Two sessions cover the topic:
- 283, "Explore enhancements to visionOS object tracking"
- 287, "Build next-generation experiences with visionOS 27" the talks themselves stay pretty high-level about the requirements: a constellation of LEDs, an IMU, a Bluetooth chip.
Finding the actual spec
Session 283's Resources section points to Apple's Accessory Design Guidelines for Apple Devices, a 401-page PDF that covers every kind of Apple-compatible accessory. Chapter 20, "Spatial Accessories," is where the fun begins.
There is a disclaimer, as visionOS 27 isn't final things could change. But the document appears to be a robust spec with all the usual standards of "shall"/"should"/"may" to know what you HAVE to do versus what you might WANT to do, and a complete reference hardware design with real part numbers.
What's required
Per the spec, a spatial accessory shall:
- Support Bluetooth Low Energy 5.3 or later
- Support HID over GATT (HOGP)
- Integrate a 6-axis IMU (either Bosch BMI323 or TDK ICM-42686)
- Integrate an LED constellation - many infrared LEDs (recommended 800-870nm), arranged so at least 4 are visible from any viewing angle, with fairly specific geometry rules (blob size, spacing, uniqueness across angles)
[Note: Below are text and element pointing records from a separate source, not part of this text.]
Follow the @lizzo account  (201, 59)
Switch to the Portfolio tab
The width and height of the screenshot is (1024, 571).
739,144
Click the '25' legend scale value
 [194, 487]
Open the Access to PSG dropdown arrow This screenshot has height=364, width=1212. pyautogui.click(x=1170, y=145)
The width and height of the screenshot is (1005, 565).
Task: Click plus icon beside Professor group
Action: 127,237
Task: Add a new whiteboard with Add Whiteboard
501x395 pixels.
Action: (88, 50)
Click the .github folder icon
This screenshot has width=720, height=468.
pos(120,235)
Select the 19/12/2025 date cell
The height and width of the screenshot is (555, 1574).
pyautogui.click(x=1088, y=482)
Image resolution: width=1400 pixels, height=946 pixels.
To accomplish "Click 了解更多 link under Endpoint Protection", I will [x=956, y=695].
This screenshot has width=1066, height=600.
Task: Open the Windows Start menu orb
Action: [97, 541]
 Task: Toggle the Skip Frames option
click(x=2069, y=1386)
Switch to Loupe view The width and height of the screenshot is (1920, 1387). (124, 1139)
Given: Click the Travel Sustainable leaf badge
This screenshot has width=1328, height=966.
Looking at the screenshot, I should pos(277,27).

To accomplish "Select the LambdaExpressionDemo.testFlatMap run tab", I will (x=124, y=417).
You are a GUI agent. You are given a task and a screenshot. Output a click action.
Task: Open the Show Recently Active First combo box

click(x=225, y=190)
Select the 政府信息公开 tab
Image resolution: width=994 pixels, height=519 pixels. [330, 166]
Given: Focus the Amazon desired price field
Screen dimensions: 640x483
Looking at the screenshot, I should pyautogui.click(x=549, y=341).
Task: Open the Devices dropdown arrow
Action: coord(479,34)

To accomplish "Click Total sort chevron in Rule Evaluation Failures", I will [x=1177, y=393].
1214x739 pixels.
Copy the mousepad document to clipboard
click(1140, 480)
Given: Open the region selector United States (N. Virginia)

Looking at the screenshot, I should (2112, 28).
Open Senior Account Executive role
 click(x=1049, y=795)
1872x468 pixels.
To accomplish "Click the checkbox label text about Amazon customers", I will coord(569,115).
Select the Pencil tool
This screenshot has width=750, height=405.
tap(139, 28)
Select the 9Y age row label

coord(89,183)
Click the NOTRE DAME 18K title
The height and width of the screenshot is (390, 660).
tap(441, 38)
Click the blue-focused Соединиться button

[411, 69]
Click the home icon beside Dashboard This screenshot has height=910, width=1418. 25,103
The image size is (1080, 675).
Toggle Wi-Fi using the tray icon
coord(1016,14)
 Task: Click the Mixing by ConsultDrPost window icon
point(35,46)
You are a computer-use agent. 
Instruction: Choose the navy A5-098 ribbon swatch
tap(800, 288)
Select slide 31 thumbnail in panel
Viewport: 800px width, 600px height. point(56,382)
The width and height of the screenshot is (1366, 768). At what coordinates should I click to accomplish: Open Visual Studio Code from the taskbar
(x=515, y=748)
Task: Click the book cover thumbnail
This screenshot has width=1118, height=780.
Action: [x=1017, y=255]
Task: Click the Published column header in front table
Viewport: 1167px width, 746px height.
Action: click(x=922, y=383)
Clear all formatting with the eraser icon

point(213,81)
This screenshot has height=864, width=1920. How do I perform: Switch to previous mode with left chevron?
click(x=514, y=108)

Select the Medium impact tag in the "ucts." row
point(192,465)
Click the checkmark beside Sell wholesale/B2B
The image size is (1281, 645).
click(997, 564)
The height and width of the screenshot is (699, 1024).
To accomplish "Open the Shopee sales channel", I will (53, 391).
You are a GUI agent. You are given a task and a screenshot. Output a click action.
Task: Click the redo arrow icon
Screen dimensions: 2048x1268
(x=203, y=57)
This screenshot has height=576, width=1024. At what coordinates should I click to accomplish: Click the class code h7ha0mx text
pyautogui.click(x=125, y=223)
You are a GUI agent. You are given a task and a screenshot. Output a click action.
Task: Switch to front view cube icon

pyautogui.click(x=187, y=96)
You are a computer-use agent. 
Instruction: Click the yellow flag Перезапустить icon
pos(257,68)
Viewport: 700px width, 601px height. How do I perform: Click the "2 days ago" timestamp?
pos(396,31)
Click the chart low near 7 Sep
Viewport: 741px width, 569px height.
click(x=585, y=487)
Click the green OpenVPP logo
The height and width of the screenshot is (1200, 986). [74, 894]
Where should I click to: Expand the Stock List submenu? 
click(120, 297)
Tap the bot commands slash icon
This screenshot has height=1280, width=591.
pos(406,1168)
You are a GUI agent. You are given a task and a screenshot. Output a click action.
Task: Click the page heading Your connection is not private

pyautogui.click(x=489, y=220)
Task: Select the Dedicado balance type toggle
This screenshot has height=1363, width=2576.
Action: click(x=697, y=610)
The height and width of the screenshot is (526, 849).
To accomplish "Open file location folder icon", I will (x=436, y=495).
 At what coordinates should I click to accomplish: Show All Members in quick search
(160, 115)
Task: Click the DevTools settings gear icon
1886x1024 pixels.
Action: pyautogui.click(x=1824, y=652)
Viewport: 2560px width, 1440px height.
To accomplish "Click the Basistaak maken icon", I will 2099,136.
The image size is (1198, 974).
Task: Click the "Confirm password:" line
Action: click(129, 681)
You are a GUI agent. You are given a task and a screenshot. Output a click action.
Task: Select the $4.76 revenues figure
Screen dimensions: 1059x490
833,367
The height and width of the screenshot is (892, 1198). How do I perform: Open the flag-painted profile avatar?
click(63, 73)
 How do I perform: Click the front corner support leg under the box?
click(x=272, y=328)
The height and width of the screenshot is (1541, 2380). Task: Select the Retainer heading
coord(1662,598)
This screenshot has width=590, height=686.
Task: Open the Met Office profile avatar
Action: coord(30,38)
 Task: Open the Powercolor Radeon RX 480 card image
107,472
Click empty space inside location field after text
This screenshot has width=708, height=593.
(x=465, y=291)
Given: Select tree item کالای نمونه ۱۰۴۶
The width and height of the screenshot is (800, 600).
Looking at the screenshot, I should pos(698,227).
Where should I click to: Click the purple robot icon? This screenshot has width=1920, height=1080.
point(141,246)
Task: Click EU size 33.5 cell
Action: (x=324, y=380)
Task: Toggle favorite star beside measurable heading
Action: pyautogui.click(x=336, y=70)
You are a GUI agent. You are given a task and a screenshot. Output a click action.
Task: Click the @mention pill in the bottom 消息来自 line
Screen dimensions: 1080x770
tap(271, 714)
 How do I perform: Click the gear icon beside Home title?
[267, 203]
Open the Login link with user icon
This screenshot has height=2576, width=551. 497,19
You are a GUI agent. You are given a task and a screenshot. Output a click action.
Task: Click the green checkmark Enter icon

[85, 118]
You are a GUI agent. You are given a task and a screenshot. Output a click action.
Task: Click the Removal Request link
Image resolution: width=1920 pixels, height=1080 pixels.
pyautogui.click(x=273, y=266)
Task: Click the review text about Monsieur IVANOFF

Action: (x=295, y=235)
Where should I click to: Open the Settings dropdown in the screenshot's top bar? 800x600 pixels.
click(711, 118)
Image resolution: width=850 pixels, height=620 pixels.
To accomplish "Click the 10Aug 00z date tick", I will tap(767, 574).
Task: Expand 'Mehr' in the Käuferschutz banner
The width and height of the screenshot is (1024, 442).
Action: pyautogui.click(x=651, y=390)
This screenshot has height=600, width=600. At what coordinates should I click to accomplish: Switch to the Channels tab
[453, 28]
- Have a minimum dimension of 10mm along any axis
That's the floor. Everything else is optional, built on top of that same board.
What's optional
The accessory can also have interactivity:
- Buttons (binary or analog-depression)
- Thumbsticks
- Proximity sensors
- Force sensors (reported in newtons)
- Haptics (either an LRA or a plain rotating-weight motor, driven through a defined 5-waveform controller)
What I still need to figure out
This is where the actual project starts. Having the spec is step one; there's a real list of things it doesn't hand you:
- The firmware. The doc defines the BLE/HID protocol byte-for-byte, but there is plenty of code to figure out and program onto this hardware.
- The hardware itself. Which parts, from where, at what cost. This is all new to me and probably where I'll quickly run into hurdles.
- The 3D model + training pipeline. Every LED and the IMU need to be annotated in a specific USDZ format, then trained into a
.referenceaccessoryfile via CreateML. I've done the training, but haven't looked at the annotations. - An actual enclosure. Some enclosure to collect this "accessory" within, and matches the 3D model to train on.
- Verification. Apple documents an actual bring-up/verification procedure that I'll have to run thru and see if I can actually get the device to connect and start working.
That's the shape of the project. Next up: working through the actual parts list.